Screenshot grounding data
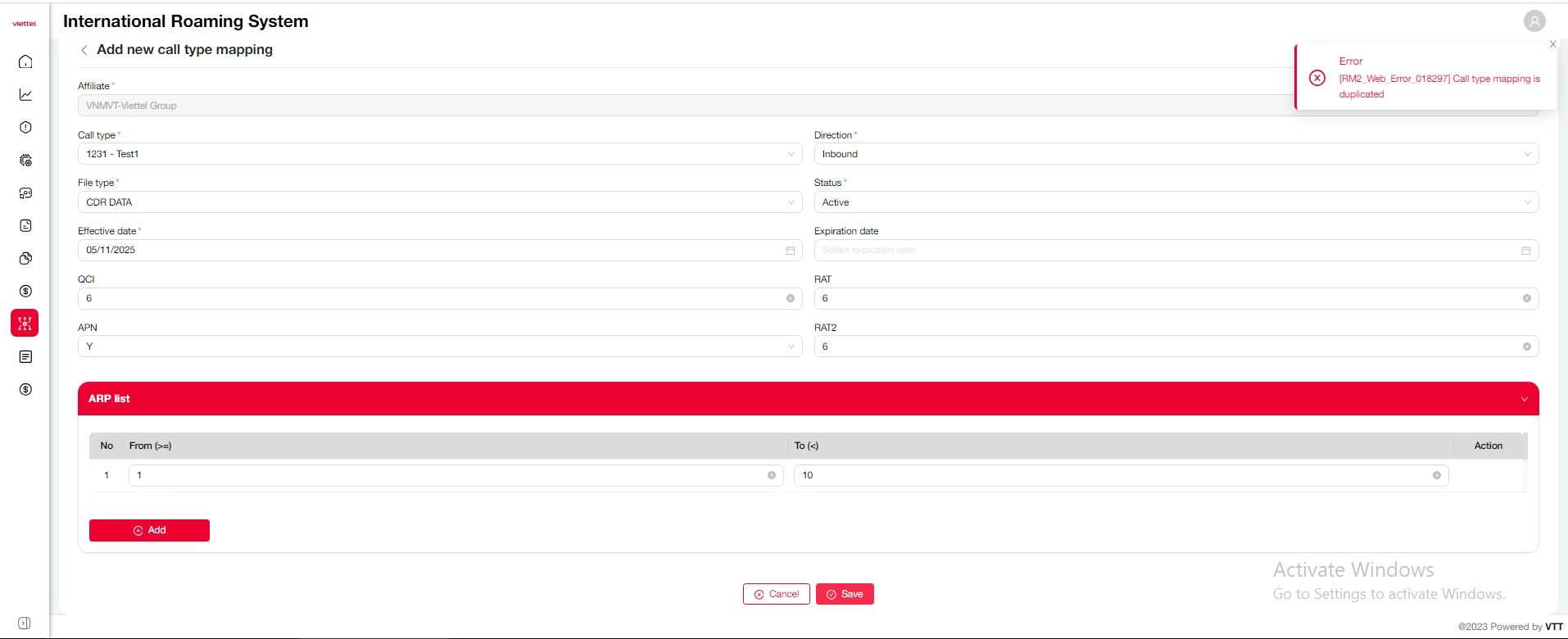Click the highlighted red sidebar icon
Viewport: 1568px width, 639px height.
(x=25, y=324)
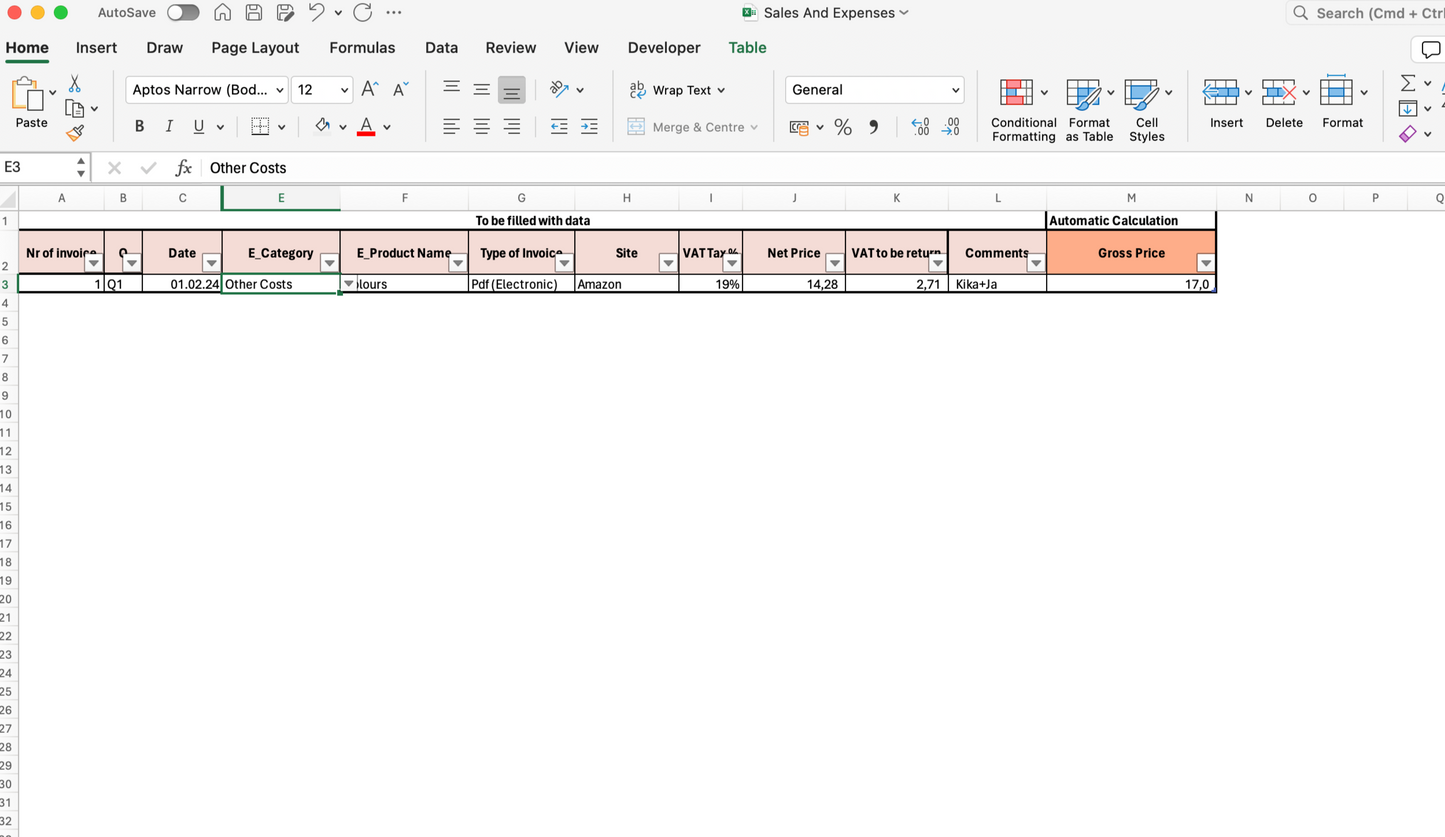Click the Increase Font Size icon
Viewport: 1445px width, 837px height.
pos(369,90)
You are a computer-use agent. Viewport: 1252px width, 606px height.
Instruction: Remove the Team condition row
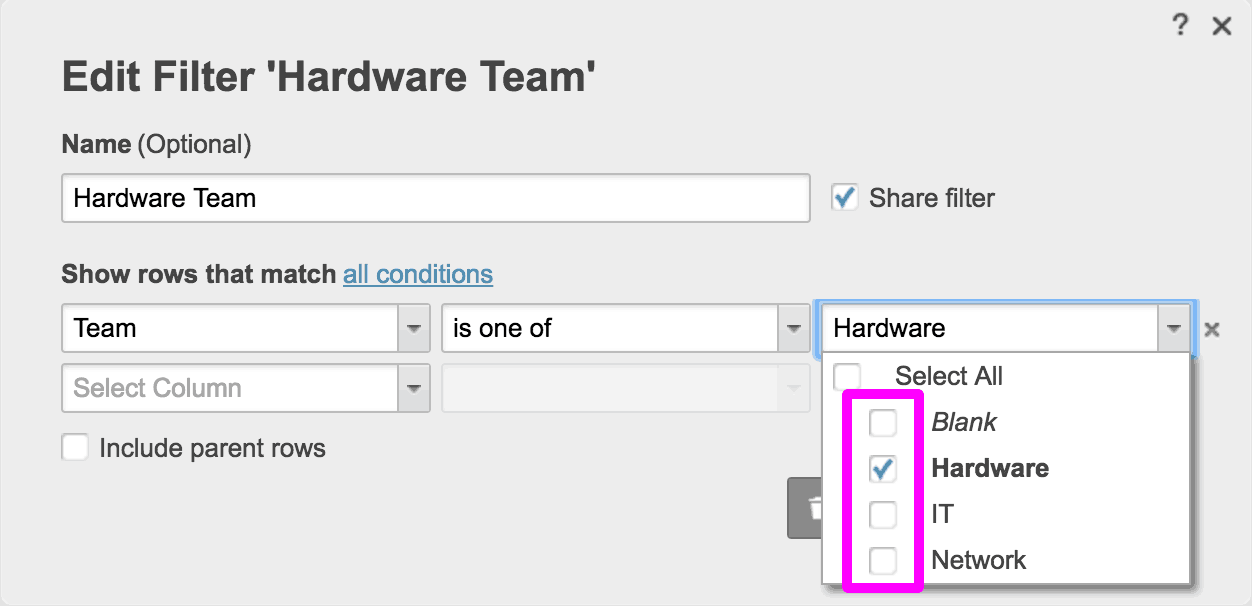(1211, 329)
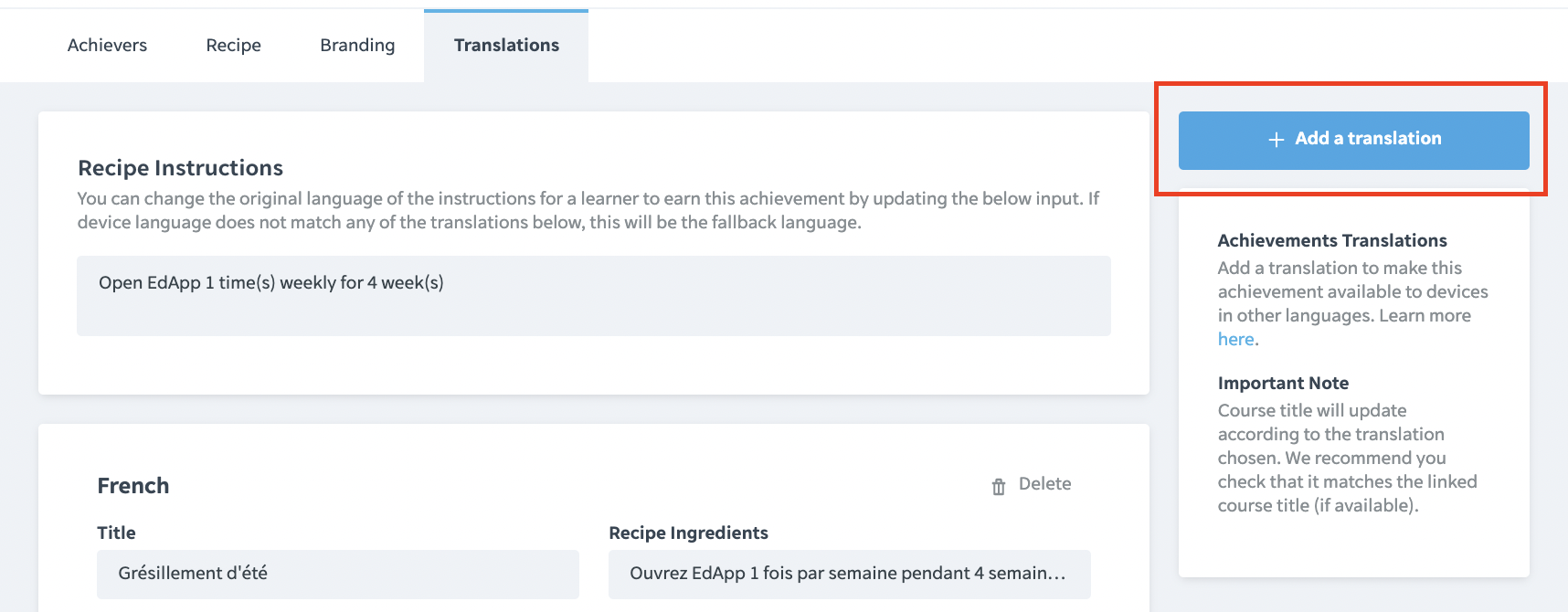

- [REQUIRED WORK]:
Lines from the one holding "You are a computer-use" to the end of the data, both ends included, are to be given again exactly; no pictures belong in the copy.

- [SOLUTION TO THIS TASK]:
You are a computer-use agent. Viewport: 1252px width, 606px height.
Instruction: Remove the Team condition row
(1211, 329)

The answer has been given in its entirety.